Mexico has offered assistance in the massive disaster response in next-door Texas, the State Department said late Tuesday, but there has been no decision on whether to accept the help.

The Mexican government made a formal offer of help Tuesday as the United States copes with the effects of Hurricane Harvey, the State Department said in response to questions about Mexico's role.

It is not clear whether Mexico is offering relief supplies, equipment or money. Any such assistance could put President Trump in an awkward spot, since he has insisted that Mexico would pay for a new border wall he promised as a candidate, perhaps through some sort of reimbursement.

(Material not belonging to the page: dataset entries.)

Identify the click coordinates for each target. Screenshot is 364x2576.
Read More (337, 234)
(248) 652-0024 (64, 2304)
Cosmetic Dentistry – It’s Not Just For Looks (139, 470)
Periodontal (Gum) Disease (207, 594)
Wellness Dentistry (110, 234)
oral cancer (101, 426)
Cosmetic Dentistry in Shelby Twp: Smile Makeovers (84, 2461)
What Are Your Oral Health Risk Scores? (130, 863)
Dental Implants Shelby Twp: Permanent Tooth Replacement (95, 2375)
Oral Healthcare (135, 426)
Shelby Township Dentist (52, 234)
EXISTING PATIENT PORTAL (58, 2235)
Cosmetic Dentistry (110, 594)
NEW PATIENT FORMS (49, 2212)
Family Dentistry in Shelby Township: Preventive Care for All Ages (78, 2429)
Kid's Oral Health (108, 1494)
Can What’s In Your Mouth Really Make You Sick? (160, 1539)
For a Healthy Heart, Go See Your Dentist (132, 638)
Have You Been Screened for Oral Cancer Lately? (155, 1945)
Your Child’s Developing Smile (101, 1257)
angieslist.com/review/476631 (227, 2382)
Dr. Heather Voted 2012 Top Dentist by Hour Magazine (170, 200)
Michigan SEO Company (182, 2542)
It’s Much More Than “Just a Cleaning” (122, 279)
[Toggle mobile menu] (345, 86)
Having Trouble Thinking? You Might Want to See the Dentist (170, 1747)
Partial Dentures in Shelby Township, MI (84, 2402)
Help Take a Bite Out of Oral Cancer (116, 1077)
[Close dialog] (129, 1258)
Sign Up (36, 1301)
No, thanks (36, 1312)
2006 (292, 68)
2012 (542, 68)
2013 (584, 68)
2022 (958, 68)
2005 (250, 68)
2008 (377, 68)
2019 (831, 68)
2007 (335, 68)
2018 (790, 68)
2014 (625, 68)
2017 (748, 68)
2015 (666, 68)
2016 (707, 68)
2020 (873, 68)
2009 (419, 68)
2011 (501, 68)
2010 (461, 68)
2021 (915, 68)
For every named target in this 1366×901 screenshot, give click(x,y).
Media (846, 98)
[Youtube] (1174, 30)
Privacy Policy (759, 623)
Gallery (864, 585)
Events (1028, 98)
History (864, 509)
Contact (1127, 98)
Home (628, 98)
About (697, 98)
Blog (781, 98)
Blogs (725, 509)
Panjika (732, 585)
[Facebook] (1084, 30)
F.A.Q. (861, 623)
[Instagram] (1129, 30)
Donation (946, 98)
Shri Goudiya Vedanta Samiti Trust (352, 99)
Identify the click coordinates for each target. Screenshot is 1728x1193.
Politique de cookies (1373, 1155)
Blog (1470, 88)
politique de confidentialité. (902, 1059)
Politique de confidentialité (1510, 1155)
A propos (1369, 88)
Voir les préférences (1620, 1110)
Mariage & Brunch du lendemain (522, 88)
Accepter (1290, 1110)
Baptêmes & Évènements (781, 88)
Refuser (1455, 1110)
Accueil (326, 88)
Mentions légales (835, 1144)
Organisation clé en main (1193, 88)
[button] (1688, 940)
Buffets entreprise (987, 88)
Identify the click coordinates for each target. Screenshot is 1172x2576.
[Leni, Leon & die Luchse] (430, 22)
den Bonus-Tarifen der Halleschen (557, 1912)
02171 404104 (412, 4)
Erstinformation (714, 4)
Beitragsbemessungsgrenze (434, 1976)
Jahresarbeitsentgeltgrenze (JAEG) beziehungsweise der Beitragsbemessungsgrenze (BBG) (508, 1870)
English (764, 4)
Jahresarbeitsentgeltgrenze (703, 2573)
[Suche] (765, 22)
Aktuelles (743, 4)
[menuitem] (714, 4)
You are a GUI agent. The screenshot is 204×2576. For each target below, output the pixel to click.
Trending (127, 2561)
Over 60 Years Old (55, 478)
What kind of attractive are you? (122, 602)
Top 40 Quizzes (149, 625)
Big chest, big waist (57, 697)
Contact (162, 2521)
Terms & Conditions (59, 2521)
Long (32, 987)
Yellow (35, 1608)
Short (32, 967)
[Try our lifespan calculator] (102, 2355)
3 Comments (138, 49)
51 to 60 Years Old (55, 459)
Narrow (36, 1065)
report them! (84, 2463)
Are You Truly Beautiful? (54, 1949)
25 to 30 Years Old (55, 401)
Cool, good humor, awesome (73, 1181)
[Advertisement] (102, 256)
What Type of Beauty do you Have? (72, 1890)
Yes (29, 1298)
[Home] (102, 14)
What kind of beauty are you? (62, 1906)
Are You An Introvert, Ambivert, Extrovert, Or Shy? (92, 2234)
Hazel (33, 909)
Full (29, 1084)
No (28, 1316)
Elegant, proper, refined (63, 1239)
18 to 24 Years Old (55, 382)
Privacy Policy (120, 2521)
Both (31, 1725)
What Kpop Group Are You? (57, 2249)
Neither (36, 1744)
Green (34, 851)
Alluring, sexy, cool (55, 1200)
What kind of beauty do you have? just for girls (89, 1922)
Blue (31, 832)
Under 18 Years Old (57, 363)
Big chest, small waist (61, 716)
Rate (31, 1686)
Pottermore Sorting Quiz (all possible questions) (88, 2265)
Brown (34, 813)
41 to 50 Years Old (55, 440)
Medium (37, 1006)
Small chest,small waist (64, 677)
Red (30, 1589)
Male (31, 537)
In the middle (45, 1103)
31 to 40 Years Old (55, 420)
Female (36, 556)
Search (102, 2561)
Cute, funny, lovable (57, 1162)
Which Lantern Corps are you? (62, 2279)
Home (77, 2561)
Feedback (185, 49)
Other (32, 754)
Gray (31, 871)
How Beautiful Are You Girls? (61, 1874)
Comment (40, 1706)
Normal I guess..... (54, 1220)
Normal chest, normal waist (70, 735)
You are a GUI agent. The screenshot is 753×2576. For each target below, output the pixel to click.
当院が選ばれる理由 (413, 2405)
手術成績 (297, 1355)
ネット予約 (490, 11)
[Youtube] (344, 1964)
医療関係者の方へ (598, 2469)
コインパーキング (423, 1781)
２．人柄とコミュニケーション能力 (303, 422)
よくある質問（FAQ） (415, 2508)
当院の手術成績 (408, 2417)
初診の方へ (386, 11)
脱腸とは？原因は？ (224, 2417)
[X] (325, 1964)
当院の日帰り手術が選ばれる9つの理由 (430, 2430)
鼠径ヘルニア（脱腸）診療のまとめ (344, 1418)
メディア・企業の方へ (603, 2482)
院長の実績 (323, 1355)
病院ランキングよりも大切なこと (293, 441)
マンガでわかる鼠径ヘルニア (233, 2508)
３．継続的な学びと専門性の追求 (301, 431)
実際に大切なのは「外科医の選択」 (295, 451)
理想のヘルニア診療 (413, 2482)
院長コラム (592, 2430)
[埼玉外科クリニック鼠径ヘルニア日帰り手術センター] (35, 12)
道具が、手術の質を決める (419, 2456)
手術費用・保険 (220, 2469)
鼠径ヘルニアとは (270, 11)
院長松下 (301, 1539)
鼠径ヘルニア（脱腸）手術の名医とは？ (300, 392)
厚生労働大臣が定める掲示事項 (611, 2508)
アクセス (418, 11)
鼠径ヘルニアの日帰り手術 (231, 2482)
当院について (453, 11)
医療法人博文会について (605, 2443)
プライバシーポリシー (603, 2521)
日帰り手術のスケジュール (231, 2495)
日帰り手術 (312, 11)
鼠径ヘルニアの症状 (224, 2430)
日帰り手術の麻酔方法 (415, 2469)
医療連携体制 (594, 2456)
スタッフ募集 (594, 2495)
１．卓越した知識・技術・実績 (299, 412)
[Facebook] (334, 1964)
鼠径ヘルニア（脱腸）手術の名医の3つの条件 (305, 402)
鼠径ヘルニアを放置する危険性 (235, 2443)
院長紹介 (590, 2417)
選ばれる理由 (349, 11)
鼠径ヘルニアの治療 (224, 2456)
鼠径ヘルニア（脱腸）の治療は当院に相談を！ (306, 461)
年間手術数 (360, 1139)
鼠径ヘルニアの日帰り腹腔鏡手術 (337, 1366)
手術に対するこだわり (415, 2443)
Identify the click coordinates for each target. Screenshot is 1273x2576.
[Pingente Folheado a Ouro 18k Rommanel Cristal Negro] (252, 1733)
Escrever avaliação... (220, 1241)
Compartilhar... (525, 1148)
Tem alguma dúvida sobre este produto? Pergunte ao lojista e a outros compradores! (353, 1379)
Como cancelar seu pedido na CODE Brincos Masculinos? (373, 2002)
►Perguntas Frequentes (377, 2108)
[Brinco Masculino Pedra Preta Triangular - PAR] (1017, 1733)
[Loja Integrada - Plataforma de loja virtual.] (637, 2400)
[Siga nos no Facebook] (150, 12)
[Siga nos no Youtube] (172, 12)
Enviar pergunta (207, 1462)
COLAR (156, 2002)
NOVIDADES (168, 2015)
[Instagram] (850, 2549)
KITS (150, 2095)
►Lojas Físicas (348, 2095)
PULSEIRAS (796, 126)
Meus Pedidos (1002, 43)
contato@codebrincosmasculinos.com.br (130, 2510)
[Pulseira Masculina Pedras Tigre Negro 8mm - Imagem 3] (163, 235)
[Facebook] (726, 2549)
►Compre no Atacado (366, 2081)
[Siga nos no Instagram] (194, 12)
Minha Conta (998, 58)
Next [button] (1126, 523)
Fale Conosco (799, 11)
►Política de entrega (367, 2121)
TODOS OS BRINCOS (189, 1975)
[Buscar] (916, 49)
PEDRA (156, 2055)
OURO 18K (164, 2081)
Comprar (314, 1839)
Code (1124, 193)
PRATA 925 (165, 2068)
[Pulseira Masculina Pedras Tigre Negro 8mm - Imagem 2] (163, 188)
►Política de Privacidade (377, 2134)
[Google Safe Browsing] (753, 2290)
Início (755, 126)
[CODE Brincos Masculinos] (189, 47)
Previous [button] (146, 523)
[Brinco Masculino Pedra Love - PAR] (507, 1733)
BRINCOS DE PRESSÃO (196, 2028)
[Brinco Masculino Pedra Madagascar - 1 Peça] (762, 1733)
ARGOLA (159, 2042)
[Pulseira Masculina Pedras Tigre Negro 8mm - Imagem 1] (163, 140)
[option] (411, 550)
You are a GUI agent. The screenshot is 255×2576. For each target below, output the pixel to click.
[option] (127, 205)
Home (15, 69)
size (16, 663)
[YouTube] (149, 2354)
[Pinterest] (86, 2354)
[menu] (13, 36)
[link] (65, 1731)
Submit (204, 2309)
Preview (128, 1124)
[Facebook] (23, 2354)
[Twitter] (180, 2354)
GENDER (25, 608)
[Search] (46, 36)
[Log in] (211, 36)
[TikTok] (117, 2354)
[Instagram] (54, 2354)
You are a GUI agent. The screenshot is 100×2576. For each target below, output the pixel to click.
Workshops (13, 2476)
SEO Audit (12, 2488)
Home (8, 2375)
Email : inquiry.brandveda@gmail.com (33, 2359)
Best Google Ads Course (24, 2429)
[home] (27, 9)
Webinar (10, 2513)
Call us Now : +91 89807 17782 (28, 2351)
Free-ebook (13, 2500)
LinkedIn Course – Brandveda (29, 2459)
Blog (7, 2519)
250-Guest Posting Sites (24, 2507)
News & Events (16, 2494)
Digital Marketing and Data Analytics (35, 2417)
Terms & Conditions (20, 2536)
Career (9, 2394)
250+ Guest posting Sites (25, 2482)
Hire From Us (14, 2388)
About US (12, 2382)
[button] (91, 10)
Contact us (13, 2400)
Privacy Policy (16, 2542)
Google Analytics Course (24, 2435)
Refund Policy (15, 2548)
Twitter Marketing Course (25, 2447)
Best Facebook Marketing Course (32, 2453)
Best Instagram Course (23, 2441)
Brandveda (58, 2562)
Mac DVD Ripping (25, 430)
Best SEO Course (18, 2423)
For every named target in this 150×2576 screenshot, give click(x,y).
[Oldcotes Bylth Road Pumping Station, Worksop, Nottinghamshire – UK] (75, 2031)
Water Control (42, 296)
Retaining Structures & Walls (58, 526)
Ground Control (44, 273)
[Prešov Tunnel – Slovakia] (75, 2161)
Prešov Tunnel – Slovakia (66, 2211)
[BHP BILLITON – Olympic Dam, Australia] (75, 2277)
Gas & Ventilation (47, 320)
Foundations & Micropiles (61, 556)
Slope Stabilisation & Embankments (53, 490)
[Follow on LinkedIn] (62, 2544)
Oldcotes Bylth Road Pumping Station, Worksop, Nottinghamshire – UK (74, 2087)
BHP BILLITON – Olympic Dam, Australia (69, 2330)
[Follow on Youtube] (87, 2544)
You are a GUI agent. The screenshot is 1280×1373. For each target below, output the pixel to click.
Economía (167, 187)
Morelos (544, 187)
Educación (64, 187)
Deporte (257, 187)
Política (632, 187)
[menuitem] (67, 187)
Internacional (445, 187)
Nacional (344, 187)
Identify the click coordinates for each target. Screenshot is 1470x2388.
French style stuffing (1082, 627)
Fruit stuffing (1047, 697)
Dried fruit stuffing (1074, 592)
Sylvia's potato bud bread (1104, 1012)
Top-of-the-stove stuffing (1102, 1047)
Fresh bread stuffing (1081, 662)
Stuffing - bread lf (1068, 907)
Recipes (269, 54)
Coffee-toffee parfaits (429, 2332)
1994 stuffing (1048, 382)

“With Mexico being one of the highest crime Nations in the world, we must have THE WALL. Mexico will pay for it through reimbursement/other,” Trump tweeted Sunday.

Any Mexican disaster assistance would be coordinated through the Federal Emergency Management Agency.

“It is common during hurricanes and other significant weather events for the United States to be in close contact with our neighbors and partners in the region to share data and cooperate as needed and appropriate,” the State Department said.

“When the State Department receives a formal offer of assistance from a foreign government,  we work with FEMA to determine the best way forward.”

The Houston area has received more than 50 inches of rain over four days, and as much as a third of the city and surrounding county is under water.

Mexican officials have said the country stands ready to repeat the kind of assistance it offered following Hurricane Katrina in 2005. Then, Mexico provided troops, food and medical supplies for residents of New Orleans. Some troops remained in the United States for weeks to provide humanitarian aid.

“The offer for help and collaboration acknowledges a reality,” Francisco de la Torre Galindo, Mexican consul general in Dallas, told the Dallas Morning News. “We live in the same neighborhood.”

The State Department said FEMA must first evaluate whether the U.S. government can cover the need.

“In the event that federal assets are not available to meet a specific request, FEMA works with the State Department to coordinate and evaluate any offers of support from a foreign nation that may assist in meeting that need.”

Trump visited Texas on Tuesday to address the disaster.

“I will tell you, this is historic — it’s epic, what happened,” Trump said. “But you know what? It happened in Texas, and Texas can handle anything.”